Using Hooks
Hooks are a simple way to make Pure Blog do extra things when something changes on your site. Think of them like little trip‑wires: when a post is published, updated, or deleted, you can run your own code.
You don’t need a plugin system or any complicated setup. Just drop a small file into config/hooks.php, define the hook functions you care about, and Pure Blog will call them when the matching event happens.
What can hooks do?
Here are a few examples of what people typically use hooks for:
- Clear your CDN cache (Bunny, Cloudflare, etc.)
- Ping search engines or IndexNow
- Post to Mastodon, Bluesky, or X when you publish
- Send yourself a notification when something goes live
- Trigger a webhook (Zapier, Make, your own API)

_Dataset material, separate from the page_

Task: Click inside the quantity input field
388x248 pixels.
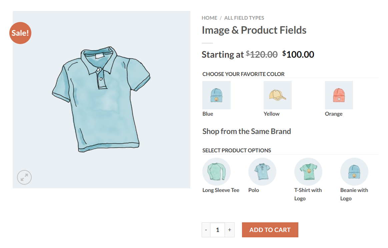Action: 217,230
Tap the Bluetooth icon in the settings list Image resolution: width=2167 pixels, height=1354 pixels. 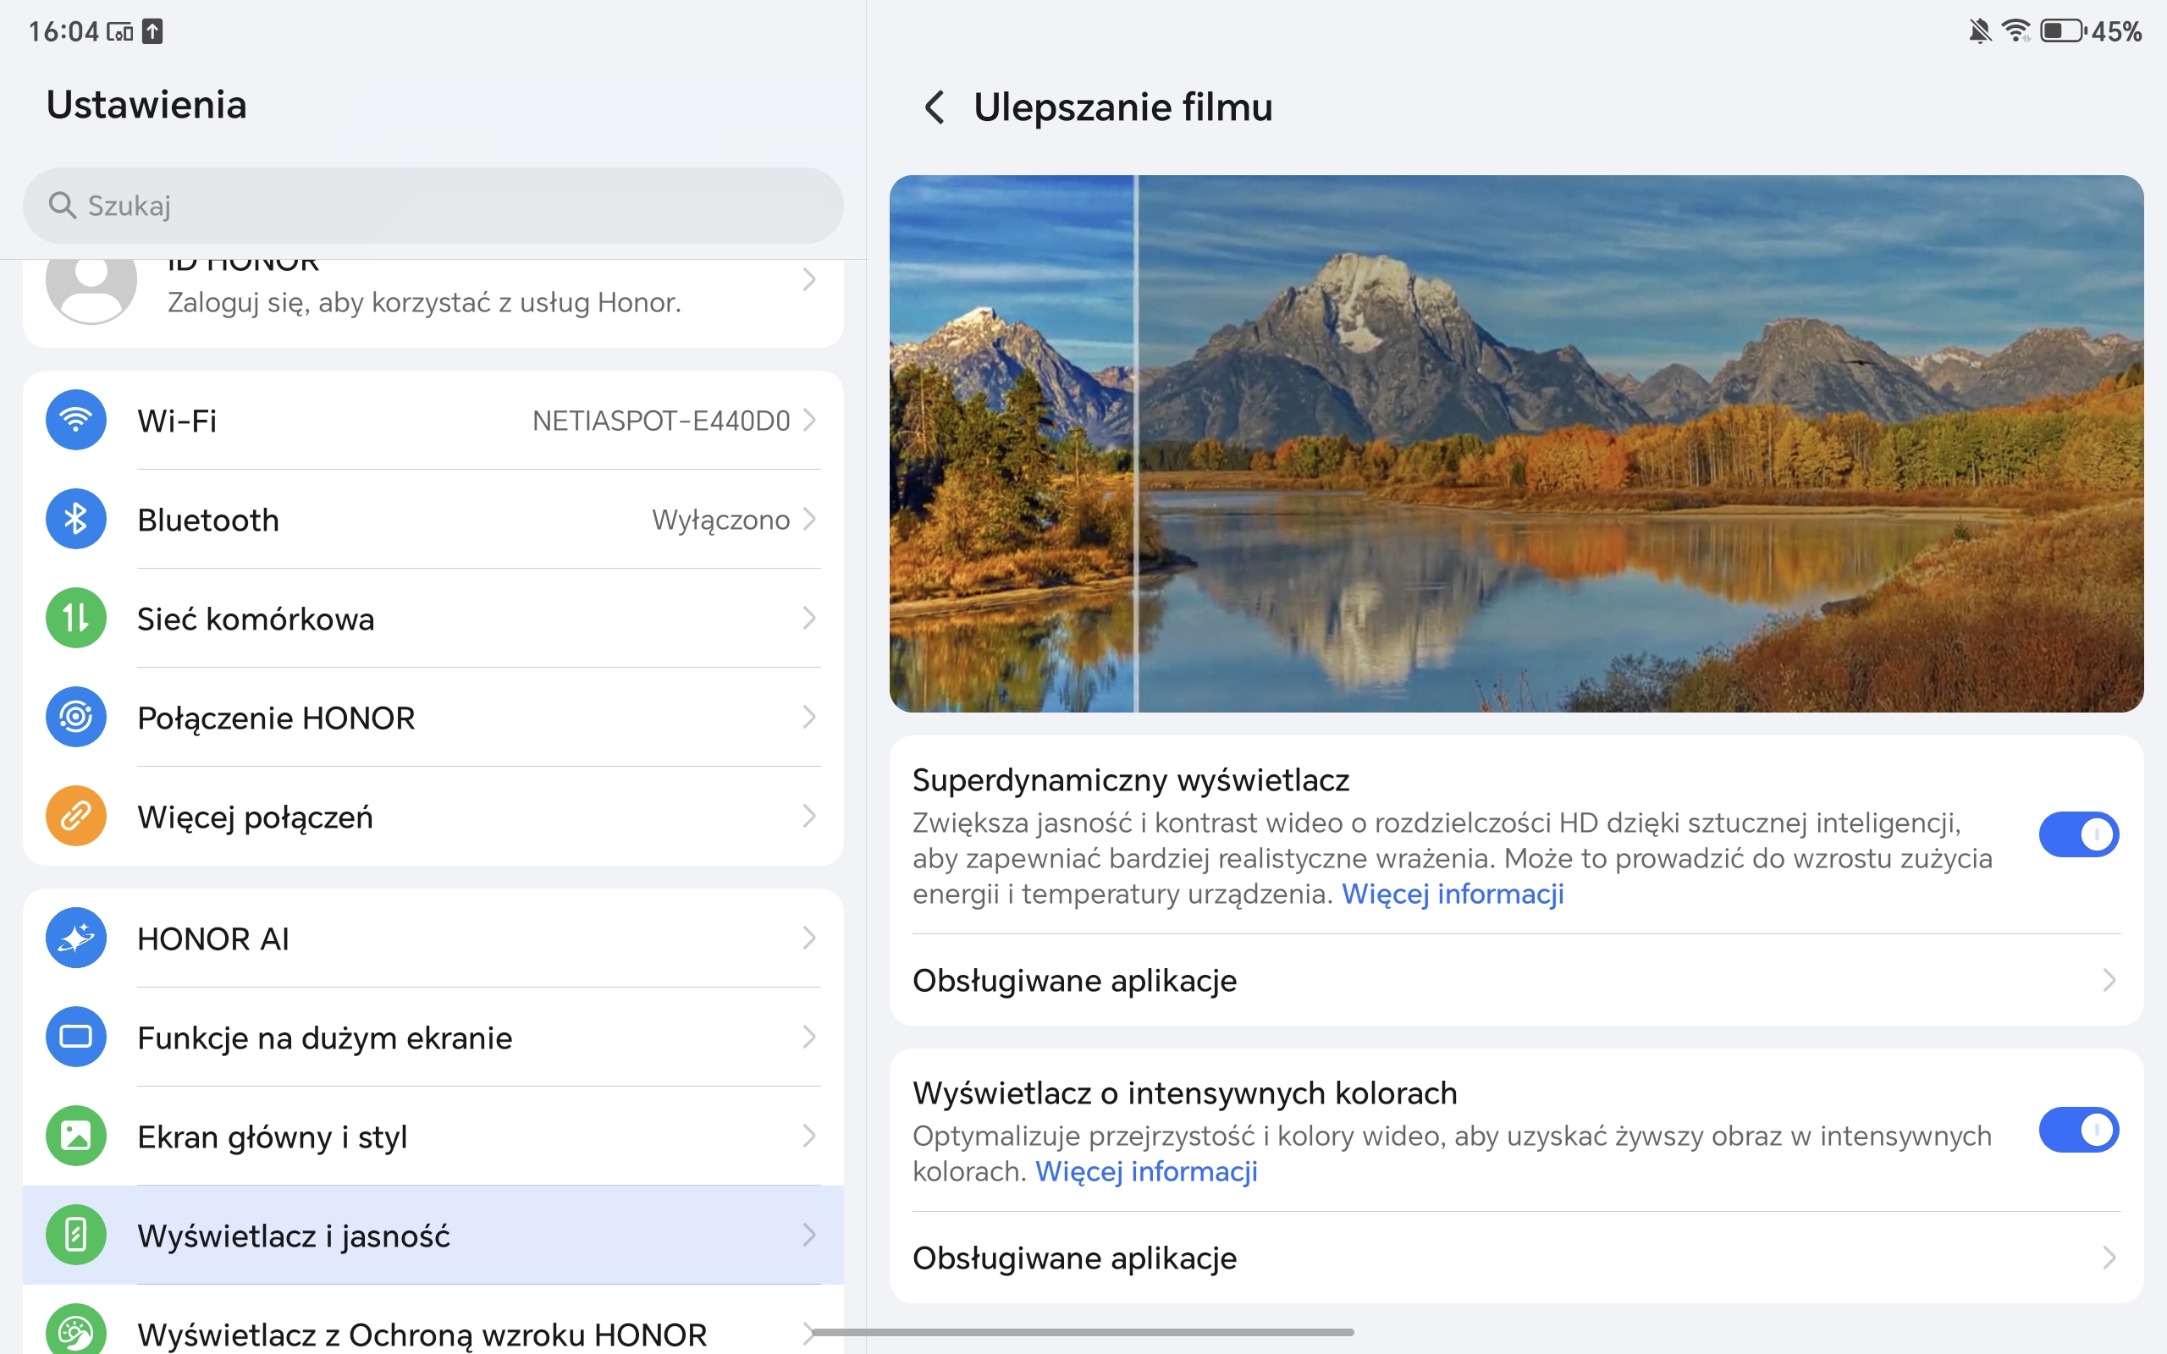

- Rebuild a static index or sitemap
How hooks work
Hooks are just regular PHP functions. If a function exists, Pure Blog will call it. If it doesn’t, nothing happens.
For example, you can add this to config/hooks.php:
<?php
function on_post_published(string $slug): void
{
// do something here
}
When you publish a post, Pure Blog will call that function and pass the post slug.
Available hook events
At the moment, Pure Blog supports these events:
on_post_published($slug)on_post_updated($slug)on_post_deleted($slug)on_page_published($slug)on_page_updated($slug)on_page_deleted($slug)
You can implement any or all of them, it’s entirely optional. /config/hook-example.php is included with Pure Blog, which is a working example that adds support for clearing cache with Bunny CDN whenever a post/page is published, updated, or deleted. Just enter the API and Zone ID at the top.
If your source code is published to a repository like GitHub, please ensure hook.php is added to your .gitignore file.
This feature is intentionally simple. It gives you power without dragging a full plugin system into the core. If you want more structure later, you can build on top of it.